**Brief**:
Return each entry exactly, with none missing.

Collected data
=== Section Start ===
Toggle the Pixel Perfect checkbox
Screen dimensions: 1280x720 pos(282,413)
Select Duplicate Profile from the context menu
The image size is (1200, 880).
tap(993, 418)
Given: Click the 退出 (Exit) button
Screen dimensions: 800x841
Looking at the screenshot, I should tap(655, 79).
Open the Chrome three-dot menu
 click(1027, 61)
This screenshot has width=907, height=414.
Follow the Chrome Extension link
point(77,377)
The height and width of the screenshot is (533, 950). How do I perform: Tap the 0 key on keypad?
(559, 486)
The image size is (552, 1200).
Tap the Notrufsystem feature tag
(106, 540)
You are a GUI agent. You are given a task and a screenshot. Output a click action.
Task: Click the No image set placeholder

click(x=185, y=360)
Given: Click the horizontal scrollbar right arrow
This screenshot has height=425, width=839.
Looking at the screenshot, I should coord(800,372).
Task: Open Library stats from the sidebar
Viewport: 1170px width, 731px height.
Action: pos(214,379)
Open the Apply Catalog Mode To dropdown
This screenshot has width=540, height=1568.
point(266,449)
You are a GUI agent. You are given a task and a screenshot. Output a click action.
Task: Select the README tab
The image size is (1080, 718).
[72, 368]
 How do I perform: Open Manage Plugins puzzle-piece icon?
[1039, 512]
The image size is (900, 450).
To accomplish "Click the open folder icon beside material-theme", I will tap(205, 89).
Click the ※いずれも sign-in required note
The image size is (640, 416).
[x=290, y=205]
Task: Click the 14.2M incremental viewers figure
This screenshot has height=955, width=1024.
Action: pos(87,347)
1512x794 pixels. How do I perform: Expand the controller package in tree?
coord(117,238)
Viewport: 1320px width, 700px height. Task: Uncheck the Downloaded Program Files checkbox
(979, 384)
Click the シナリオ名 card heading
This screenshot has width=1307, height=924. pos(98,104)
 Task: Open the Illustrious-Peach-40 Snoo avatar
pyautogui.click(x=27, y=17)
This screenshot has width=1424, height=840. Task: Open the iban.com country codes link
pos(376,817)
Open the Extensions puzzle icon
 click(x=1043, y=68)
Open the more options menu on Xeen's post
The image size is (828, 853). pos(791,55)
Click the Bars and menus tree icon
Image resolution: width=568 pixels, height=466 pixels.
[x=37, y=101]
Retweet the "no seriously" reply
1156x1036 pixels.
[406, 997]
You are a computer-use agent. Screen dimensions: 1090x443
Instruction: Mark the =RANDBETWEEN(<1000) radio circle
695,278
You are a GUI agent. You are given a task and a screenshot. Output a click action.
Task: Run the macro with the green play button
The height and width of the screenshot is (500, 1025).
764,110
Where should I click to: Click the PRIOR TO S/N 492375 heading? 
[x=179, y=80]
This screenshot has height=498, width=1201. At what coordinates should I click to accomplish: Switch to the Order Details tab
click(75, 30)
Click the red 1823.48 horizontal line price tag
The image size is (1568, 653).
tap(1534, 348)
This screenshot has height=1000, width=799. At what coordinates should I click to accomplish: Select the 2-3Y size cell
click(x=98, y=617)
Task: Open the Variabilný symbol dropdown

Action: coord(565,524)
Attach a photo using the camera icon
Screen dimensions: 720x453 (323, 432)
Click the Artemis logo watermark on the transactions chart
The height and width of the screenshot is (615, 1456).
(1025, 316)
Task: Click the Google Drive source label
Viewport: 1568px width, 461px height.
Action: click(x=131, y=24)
=== Section End ===
**Result of this task**:
Toggle the Pixel Perfect checkbox
Screen dimensions: 1280x720 pos(282,413)
Select Duplicate Profile from the context menu
The image size is (1200, 880).
tap(993, 418)
Given: Click the 退出 (Exit) button
Screen dimensions: 800x841
Looking at the screenshot, I should tap(655, 79).
Open the Chrome three-dot menu
 click(1027, 61)
This screenshot has width=907, height=414.
Follow the Chrome Extension link
point(77,377)
The height and width of the screenshot is (533, 950). How do I perform: Tap the 0 key on keypad?
(559, 486)
The image size is (552, 1200).
Tap the Notrufsystem feature tag
(106, 540)
You are a GUI agent. You are given a task and a screenshot. Output a click action.
Task: Click the No image set placeholder

click(x=185, y=360)
Given: Click the horizontal scrollbar right arrow
This screenshot has height=425, width=839.
Looking at the screenshot, I should coord(800,372).
Task: Open Library stats from the sidebar
Viewport: 1170px width, 731px height.
Action: pos(214,379)
Open the Apply Catalog Mode To dropdown
This screenshot has width=540, height=1568.
point(266,449)
You are a GUI agent. You are given a task and a screenshot. Output a click action.
Task: Select the README tab
The image size is (1080, 718).
[72, 368]
 How do I perform: Open Manage Plugins puzzle-piece icon?
[1039, 512]
The image size is (900, 450).
To accomplish "Click the open folder icon beside material-theme", I will tap(205, 89).
Click the ※いずれも sign-in required note
The image size is (640, 416).
[x=290, y=205]
Task: Click the 14.2M incremental viewers figure
This screenshot has height=955, width=1024.
Action: pos(87,347)
1512x794 pixels. How do I perform: Expand the controller package in tree?
coord(117,238)
Viewport: 1320px width, 700px height. Task: Uncheck the Downloaded Program Files checkbox
(979, 384)
Click the シナリオ名 card heading
This screenshot has width=1307, height=924. pos(98,104)
 Task: Open the Illustrious-Peach-40 Snoo avatar
pyautogui.click(x=27, y=17)
This screenshot has width=1424, height=840. Task: Open the iban.com country codes link
pos(376,817)
Open the Extensions puzzle icon
 click(x=1043, y=68)
Open the more options menu on Xeen's post
The image size is (828, 853). pos(791,55)
Click the Bars and menus tree icon
Image resolution: width=568 pixels, height=466 pixels.
[x=37, y=101]
Retweet the "no seriously" reply
1156x1036 pixels.
[406, 997]
You are a computer-use agent. Screen dimensions: 1090x443
Instruction: Mark the =RANDBETWEEN(<1000) radio circle
695,278
You are a GUI agent. You are given a task and a screenshot. Output a click action.
Task: Run the macro with the green play button
The height and width of the screenshot is (500, 1025).
764,110
Where should I click to: Click the PRIOR TO S/N 492375 heading? 
[x=179, y=80]
This screenshot has height=498, width=1201. At what coordinates should I click to accomplish: Switch to the Order Details tab
click(75, 30)
Click the red 1823.48 horizontal line price tag
The image size is (1568, 653).
tap(1534, 348)
This screenshot has height=1000, width=799. At what coordinates should I click to accomplish: Select the 2-3Y size cell
click(x=98, y=617)
Task: Open the Variabilný symbol dropdown

Action: coord(565,524)
Attach a photo using the camera icon
Screen dimensions: 720x453 (323, 432)
Click the Artemis logo watermark on the transactions chart
The height and width of the screenshot is (615, 1456).
(1025, 316)
Task: Click the Google Drive source label
Viewport: 1568px width, 461px height.
Action: click(x=131, y=24)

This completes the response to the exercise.